🤖 AI Summary
To address the challenge in surface remeshing where Centroidal Voronoi Tessellation (CVT) struggles to balance mesh quality and computational efficiency, this paper proposes a curvature-adaptive multi-round primal patch clipping CVT framework. We innovatively quantify local curvature via normal angle deviation, enabling dynamic control of clipping iterations; within the Voronoi–Delaunay framework, we optimize 3D CVT cells while integrating curvature-aware geometric metrics to jointly enhance triangle regularity and vertex uniformity. Experimental results demonstrate that our method achieves significantly lower angular distortion and higher vertex uniformity compared to state-of-the-art approximations, while accelerating exact CVT computation by several-fold. Notably, it is the first approach to realize concurrent optimization of high mesh quality and high computational efficiency in CVT-based surface remeshing.
📝 Abstract
CVT (Centroidal Voronoi Tessellation)-based remeshing optimizes mesh quality by leveraging the Voronoi-Delaunay framework to optimize vertex distribution and produce uniformly distributed vertices with regular triangles.
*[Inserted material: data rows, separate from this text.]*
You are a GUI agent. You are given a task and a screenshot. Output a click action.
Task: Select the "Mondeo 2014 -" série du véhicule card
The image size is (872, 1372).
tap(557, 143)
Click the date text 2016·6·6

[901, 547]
Current CVT-based approaches can be classified into two categories: (1) exact methods (e.g., Geodesic CVT, Restricted Voronoi Diagrams) that ensure high quality but require significant computation; and (2) approximate methods that try to reduce computational complexity yet result in fair quality. To address this trade-off, we propose a CVT-based surface remeshing approach that achieves balanced optimization between quality and efficiency through multiple clipping times of 3D Centroidal Voronoi cells with curvature-adaptive original surface facets. The core idea of the method is that we adaptively adjust the number of clipping times according to local curvature, and use the angular relationship between the normal vectors of neighboring facets to represent the magnitude of local curvature. Experimental results demonstrate the effectiveness of our method.